Jamais il n’avait été donné de voir des hommes de troupe russes ainsi humiliés sur un terrain d’opérations, y compris au temps de la Guerre froide. C’est aussi l’effet pervers et le revers de la médaille des réseaux sociaux dont Vladimir Poutine se sert avec talent et fierté lorsque l’occasion se présente pour une démonstration de puissance.

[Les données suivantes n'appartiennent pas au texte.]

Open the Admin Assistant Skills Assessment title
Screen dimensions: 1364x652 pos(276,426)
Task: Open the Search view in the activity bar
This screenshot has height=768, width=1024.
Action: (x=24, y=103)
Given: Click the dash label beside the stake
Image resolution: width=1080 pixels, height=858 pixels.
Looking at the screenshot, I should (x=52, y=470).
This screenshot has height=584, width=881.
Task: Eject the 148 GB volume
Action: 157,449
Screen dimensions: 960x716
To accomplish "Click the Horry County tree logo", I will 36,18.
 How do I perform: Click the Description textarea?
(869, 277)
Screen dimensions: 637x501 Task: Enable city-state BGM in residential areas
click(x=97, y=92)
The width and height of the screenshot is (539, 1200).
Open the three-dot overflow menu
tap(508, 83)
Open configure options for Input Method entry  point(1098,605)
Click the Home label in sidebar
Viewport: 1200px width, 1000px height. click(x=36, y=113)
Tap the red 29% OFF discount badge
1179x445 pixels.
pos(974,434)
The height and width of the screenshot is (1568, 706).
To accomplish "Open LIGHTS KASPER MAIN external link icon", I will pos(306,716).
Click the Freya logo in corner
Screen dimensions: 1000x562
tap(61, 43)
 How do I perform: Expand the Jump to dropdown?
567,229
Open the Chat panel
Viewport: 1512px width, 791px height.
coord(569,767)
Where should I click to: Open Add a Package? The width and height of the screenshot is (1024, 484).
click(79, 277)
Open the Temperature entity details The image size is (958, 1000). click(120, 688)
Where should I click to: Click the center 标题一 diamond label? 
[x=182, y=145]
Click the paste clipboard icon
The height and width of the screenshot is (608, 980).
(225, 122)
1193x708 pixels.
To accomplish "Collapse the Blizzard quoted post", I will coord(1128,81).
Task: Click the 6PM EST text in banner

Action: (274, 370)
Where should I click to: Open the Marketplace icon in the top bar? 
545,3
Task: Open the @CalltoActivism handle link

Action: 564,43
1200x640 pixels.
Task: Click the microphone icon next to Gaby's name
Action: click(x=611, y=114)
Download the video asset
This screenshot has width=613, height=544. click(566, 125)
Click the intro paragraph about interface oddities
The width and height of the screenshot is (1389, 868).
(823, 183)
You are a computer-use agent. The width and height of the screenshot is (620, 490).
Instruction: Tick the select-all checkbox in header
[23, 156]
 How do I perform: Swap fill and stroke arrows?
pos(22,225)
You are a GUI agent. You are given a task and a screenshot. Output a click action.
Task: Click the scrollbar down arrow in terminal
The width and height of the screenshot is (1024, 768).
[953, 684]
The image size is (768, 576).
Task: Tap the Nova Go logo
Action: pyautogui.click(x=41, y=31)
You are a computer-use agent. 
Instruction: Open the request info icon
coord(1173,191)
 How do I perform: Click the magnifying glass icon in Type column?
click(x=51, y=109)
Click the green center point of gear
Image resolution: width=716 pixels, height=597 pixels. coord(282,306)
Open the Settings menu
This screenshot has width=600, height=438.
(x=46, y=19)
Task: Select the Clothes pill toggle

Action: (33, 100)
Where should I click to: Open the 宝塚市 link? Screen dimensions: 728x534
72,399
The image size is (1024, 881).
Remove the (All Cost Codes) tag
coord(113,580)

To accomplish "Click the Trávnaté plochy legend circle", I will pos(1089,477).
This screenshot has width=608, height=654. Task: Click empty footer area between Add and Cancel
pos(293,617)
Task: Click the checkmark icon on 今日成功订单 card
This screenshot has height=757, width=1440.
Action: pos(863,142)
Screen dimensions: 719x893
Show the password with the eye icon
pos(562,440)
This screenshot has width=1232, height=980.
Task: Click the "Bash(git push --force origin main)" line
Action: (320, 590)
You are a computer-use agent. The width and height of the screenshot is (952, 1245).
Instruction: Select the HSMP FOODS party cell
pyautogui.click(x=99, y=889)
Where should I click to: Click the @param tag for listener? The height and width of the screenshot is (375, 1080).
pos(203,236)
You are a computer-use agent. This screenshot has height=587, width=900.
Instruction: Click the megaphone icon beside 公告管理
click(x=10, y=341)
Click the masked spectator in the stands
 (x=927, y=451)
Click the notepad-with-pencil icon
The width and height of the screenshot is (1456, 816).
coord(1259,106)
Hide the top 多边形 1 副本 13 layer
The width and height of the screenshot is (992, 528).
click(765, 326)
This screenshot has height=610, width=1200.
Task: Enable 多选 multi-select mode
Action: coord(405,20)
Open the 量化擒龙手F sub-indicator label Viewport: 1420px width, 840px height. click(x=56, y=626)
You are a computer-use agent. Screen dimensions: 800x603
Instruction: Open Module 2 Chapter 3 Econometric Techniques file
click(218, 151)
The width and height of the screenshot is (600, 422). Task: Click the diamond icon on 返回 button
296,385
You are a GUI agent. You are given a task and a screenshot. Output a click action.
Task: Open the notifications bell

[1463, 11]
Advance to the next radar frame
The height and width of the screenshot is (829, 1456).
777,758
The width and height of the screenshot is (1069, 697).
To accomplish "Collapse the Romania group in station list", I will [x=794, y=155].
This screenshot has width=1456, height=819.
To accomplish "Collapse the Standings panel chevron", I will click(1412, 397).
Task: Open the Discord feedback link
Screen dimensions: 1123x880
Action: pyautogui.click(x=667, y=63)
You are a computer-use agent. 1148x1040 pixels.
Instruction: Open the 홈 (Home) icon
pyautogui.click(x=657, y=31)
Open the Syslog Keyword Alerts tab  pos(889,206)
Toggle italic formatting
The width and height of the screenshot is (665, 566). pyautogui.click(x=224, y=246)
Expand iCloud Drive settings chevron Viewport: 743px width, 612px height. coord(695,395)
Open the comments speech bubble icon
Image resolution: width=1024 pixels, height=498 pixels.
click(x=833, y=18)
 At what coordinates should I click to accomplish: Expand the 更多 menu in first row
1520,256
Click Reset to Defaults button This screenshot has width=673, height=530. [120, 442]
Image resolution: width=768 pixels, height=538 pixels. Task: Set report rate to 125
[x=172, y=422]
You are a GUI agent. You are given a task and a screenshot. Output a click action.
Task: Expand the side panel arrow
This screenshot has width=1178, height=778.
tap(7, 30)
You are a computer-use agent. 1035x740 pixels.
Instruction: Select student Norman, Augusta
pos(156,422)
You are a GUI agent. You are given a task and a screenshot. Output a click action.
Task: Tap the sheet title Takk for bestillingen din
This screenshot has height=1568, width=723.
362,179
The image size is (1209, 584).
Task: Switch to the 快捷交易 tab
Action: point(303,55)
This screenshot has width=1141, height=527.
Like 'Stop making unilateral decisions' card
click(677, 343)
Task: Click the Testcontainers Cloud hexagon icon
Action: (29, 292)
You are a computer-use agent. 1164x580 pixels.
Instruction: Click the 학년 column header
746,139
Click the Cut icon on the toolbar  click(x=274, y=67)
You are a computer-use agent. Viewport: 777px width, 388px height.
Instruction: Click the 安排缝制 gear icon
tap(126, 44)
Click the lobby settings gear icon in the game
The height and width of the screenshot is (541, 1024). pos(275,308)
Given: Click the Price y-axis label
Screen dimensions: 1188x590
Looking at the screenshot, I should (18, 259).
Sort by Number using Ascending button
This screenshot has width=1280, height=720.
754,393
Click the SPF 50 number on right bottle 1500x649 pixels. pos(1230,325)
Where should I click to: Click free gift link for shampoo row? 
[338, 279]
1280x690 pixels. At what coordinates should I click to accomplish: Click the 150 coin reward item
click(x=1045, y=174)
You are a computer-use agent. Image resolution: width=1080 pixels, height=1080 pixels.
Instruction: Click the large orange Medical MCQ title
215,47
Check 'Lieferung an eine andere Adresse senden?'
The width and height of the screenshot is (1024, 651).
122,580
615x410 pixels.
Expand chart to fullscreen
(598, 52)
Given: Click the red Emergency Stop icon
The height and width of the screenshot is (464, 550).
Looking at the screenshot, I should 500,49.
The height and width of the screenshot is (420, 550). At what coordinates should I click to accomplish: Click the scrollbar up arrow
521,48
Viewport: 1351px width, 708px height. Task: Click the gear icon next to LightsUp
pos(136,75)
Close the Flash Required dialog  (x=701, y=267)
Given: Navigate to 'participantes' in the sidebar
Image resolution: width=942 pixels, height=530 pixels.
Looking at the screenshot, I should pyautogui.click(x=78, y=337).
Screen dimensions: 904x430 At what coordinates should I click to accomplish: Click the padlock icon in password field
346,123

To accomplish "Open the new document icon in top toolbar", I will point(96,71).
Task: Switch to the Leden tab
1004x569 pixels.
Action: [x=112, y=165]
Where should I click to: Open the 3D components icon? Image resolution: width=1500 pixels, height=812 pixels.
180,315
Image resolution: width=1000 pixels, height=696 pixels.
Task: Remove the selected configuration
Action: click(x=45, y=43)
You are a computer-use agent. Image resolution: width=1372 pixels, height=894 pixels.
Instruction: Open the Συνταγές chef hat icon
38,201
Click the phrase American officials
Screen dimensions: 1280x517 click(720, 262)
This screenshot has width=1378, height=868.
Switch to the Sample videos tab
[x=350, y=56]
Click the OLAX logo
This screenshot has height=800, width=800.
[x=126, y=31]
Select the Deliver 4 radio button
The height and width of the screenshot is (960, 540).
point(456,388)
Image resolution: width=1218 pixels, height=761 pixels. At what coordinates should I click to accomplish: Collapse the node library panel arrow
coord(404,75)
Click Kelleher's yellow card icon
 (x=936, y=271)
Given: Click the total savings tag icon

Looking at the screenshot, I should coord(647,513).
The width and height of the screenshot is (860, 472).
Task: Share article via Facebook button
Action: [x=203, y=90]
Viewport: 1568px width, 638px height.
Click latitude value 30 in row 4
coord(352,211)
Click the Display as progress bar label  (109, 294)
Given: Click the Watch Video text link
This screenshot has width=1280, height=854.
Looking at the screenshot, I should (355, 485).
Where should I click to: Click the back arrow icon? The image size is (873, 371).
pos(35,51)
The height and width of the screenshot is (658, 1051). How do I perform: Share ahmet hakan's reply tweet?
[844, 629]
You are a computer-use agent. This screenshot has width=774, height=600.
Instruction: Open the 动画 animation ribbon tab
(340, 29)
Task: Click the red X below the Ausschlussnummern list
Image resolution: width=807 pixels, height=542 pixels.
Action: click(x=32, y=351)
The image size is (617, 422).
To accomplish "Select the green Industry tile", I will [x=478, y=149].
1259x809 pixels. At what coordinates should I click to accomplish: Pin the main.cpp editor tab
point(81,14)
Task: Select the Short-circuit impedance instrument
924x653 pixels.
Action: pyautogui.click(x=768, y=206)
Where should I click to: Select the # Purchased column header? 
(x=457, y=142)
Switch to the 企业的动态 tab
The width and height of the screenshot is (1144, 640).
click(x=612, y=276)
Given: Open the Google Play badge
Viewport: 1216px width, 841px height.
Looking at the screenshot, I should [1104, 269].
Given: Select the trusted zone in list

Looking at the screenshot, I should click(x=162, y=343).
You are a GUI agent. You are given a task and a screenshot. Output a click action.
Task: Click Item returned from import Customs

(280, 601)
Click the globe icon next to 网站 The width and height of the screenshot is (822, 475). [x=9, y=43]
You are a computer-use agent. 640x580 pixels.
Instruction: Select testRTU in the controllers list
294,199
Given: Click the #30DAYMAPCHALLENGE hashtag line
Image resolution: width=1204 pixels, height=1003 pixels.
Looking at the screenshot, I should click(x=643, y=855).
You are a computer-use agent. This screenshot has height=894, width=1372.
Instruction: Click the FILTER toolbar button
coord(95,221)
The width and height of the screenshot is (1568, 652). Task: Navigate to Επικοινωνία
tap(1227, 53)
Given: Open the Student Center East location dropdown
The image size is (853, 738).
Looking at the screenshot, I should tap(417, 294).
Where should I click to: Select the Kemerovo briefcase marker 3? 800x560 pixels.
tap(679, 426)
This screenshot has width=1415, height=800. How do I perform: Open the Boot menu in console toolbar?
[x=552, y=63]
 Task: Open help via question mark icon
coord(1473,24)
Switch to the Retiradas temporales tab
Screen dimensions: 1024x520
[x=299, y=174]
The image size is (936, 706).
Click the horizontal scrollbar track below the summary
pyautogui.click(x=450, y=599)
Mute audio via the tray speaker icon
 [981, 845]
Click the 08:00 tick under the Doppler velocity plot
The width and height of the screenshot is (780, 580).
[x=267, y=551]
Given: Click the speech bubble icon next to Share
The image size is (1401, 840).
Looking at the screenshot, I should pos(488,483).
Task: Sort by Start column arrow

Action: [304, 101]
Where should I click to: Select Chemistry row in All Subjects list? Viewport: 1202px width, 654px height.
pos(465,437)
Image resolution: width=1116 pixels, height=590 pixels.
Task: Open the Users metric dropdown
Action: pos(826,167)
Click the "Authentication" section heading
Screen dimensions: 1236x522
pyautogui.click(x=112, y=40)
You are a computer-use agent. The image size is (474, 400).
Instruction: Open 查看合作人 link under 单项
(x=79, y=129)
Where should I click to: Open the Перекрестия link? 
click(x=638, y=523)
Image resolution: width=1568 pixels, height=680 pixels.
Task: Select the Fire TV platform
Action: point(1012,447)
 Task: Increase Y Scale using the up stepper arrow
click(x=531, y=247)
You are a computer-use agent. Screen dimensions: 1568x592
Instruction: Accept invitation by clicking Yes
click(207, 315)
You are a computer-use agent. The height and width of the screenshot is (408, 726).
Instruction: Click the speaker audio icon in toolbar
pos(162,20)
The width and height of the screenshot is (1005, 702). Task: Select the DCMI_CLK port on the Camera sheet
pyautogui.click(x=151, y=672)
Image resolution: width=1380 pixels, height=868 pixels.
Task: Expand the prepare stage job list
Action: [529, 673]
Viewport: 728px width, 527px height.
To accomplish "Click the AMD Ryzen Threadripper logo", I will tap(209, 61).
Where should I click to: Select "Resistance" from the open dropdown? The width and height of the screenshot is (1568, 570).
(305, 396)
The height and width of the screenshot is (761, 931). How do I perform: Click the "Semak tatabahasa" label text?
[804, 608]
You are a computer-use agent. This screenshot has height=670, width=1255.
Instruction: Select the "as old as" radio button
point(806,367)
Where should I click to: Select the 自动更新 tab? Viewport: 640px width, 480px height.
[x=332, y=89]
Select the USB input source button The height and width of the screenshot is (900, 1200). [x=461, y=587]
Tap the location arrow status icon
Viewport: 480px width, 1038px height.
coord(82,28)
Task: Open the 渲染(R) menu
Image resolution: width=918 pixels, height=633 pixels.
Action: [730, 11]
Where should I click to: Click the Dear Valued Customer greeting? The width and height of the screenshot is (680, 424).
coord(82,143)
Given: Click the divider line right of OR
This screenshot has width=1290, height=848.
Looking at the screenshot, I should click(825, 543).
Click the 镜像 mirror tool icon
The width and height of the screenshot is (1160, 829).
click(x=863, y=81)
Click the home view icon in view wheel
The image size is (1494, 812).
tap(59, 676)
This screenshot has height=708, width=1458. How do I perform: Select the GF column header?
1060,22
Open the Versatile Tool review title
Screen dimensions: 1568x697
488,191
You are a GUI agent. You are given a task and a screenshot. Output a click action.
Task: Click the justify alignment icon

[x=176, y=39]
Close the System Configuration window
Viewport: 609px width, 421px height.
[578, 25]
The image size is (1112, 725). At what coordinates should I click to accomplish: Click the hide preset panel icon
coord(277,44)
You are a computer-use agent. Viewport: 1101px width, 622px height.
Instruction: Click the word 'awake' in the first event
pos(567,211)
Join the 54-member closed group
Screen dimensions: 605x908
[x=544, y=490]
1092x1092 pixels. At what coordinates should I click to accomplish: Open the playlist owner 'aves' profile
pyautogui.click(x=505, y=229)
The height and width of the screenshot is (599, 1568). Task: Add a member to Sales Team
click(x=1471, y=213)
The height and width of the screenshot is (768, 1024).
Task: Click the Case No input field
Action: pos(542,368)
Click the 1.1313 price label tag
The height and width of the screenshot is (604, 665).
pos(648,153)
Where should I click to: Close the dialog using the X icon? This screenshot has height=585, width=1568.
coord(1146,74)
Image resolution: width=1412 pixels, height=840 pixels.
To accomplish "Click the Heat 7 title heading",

À cette déroute de l’armée malienne est venue s’ajouter l’attaque à Bamako, deux mois plus tard, qui a fait redouter le pire aux Maliens comme à la communauté internationale, suite à une autre attaque, du GSIM celle-ci, en plein cœur de la capitale malienne, ayant eu pour cibles des points névralgiques ou des symboles du pouvoir d’État, comme le relate l’Agence France presse (AFP) le 18 septembre 2024 : « Le Groupe de soutien à l’islam et aux musulmans (GSIM) qui a revendiqué l’opération a diffusé des vidéos de ses combattants déambulant dans le pavillon présidentiel de l’aéroport et incendiant un appareil de la flotte officielle […]. Le GSIM a rapporté, via ses canaux de communication, que quelques dizaines de ses hommes avaient fait des centaines de morts et de blessés dans les rangs adverses, dont des membres du groupe russe Wagner, allié du régime de Bamako. »
La chute d’Assad
Il faut ajouter à ces deux déroutes des paramilitaires de Wagner en terre africaine les récents événements en Syrie et la chute de Bachar al-Assad. La chute du dictateur syrien, qui croyait avoir trouvé chez Poutine une assurance-vie pour la perpétuation d’un pouvoir dynastique, en a surpris plus d’un, en commençant par les alliés de Poutine, en Afrique notamment. À savoir ces États qui ont confié à la Russie la redoutable mission régalienne de protéger leur souveraineté de toute ingérence étrangère, mais en réalité d’assurer leur maintien au pouvoir sans possibilité d’alternance.
Certes, Moscou n’a pas été surpris par la chute de Bachar al-Assad. Les forces armées aériennes russes ont même appuyé les troupes au sol de l’armée régulière syrienne pour repousser les groupes rebelles, sans toutefois pouvoir empêcher leur marche sur la capitale, Damas, qui devenait chaque jour inexorable et fulgurante. La Russie s’est résolue à exfiltrer le dictateur déchu lorsqu’elle s’est rendu compte que la décomposition du pouvoir syrien, de l’intérieur, était telle que le soutenir serait mission impossible. Par ailleurs, une autre réalité et non des moindres qui décida la Russie à exfiltrer Bachar al-Assad, c’est l’impossibilité logistique et en hommes dans laquelle se trouvait la Russie de combattre sur deux fronts. Elle a fait le choix de concentrer l’essentiel de ses forces sur le front ukrainien.
Cette résignation est pour Poutine un échec diplomatique et militaire de grande ampleur. La Syrie a longtemps été pour la Russie une base stratégique. C’est à partir de la base aérienne à Hmeimim que les troupes et le matériel militaire de Wagner étaient embarqués pour l’Afrique. Ce point stratégique avait non seulement, pour les Russes, l’avantage de faire l’économie de nombreuses escales ; mais aussi, ces déplacements aériens étaient moins coûteux pour eux. La base navale de Tartous, seule base militaire navale russe hors des frontières nationales et en Méditerranée, s’est vidée de ses hommes. Faisant profil bas, Poutine n’a pas fait mystère de ses bonnes dispositions pour engager avec les nouveaux maîtres de Damas un dialogue constructif afin de sauver ce qui pouvait l’être parmi leurs nombreux intérêts.
C’est dire que le mythe de l’invincibilité de la Russie relève d’une communication de propagande que ne corroborent pas les faits d’actualité que nous venons d’évoquer.